We maintain our HOLD rating on AXREIT with a lower DDM-derived price target of RM1.56 (from RM1.65). AXREIT should turn the corner in 2018, driven by higher rental from its manufacturing and logistic assets. However, prolonged weakness in the office market and a possible OPR hike continue to weigh on investor sentiment. We cut our 18-19E EPU by 12-19% to account for the weak office market and higher finance costs. At a 5.8% 2018E distribution yield, valuation looks fair.
AXREIT has increased its manufacturing portfolio to 25% of NLA, from 8% as at end-13. We are generally positive on these manufacturing facilities, given their long tenancy, step-up rents and decent initial net yields of c.7%. Elsewhere, its warehouse / logistics assets account for 44% of NLA, comparable to 43% as at end-13. The warehouse / logistics assets are holding up fine – outgoing tenants are replaced with new ones, albeit with some vacancies in between.

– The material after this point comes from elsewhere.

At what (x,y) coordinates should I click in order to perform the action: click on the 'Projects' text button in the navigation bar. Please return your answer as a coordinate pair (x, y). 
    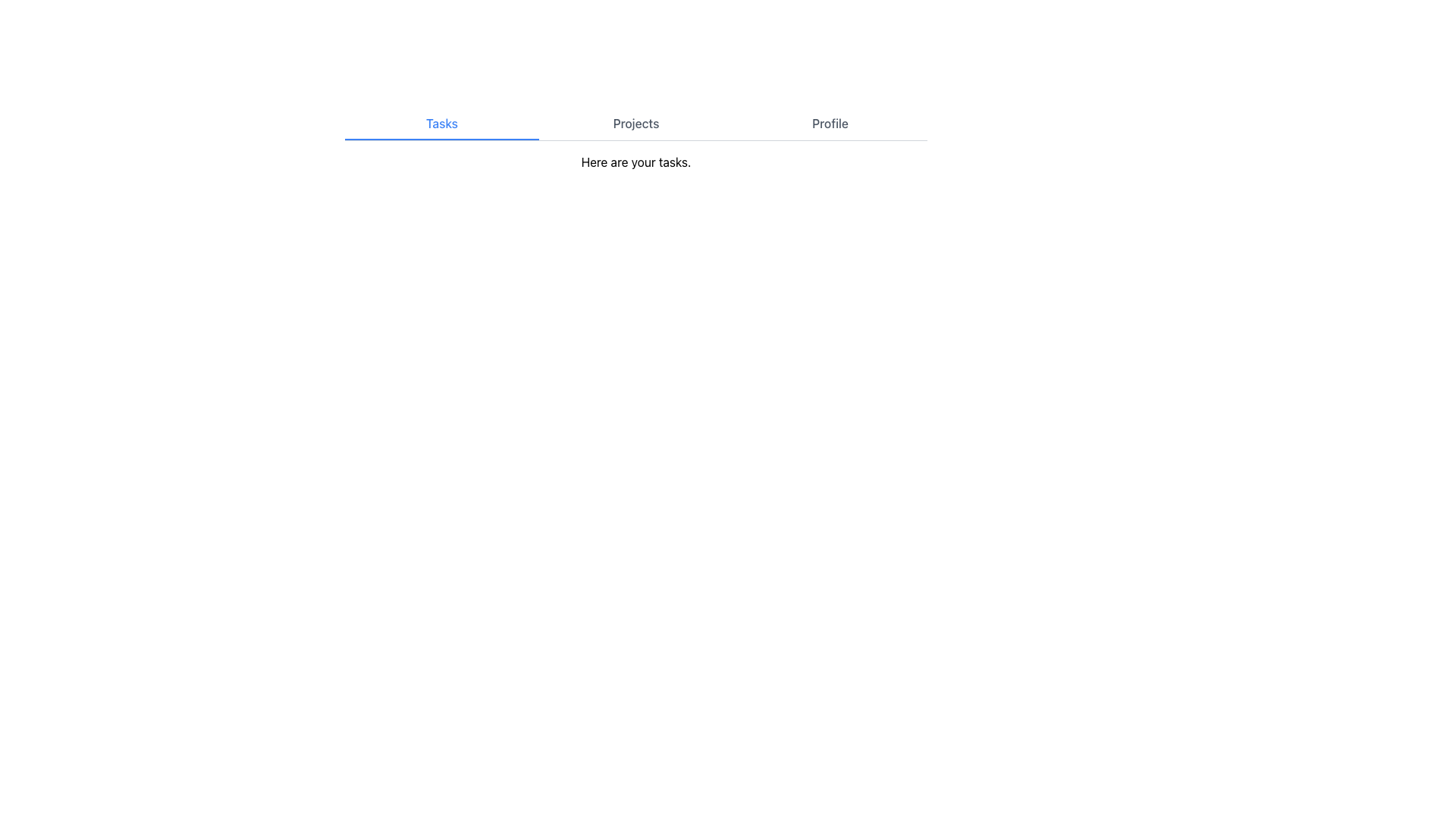
    Looking at the image, I should click on (636, 124).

Prolonged weakness in the office market has affected AXREIT’s office portfolio – occupancy continues to slide, with little recovery in sight. That said, we note that its exposure to the office and office / industrial segment has reduced over the years - from 42% of NLA at end-13 to 26% currently.
AXREIT is relatively susceptible to OPR hike(s), vis-à-vis its Malaysian peer. Roughly 71% of its total borrowings of RM857m (as at end-Sep17) are short term and 63% of loans are floating rate. In comparison, the other MREITs under our coverage have only 0-19% of short-term exposure.

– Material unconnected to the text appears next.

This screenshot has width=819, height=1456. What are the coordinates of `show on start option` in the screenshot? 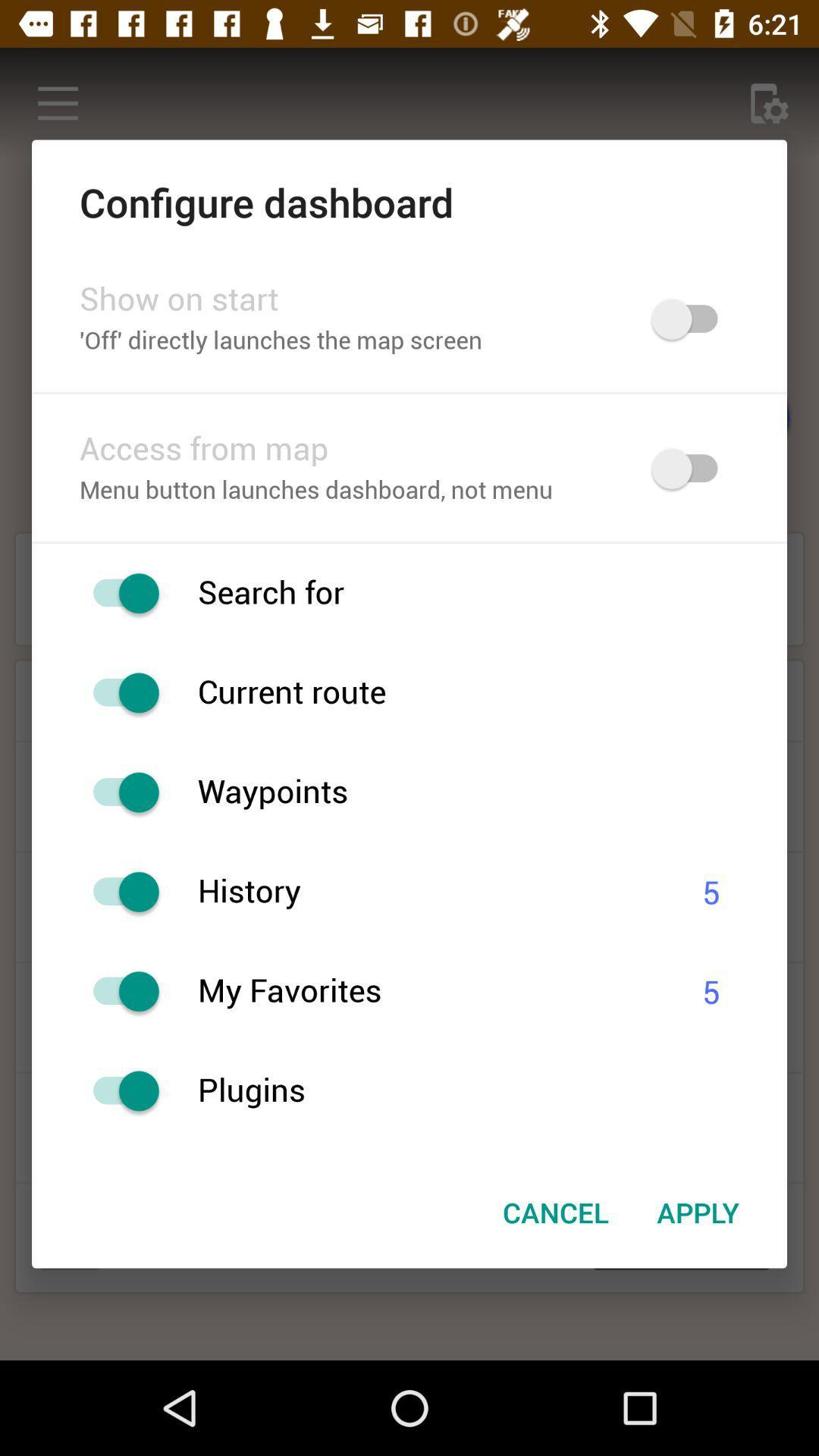 It's located at (692, 318).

Maiden contributions from new manufacturing facilities / warehouses should lift 2018E realized EPU (after four consecutive years of decline). The recovery, however, may fall short of our previous expectations. We cut our 17-19E realized EPU by 7-19%, taking into consideration the weaker-thanexpected office market and rising interest costs.
Maintain HOLD. Its 5.8% 2018E distribution yield (near historical average), valuation looks fair – a positive, rising DPU is offset by concerns on progressive rate hikes. Upside risk is a change in market expectations from rising rates to a rate cut; downside risk is weaker-than-expected earnings.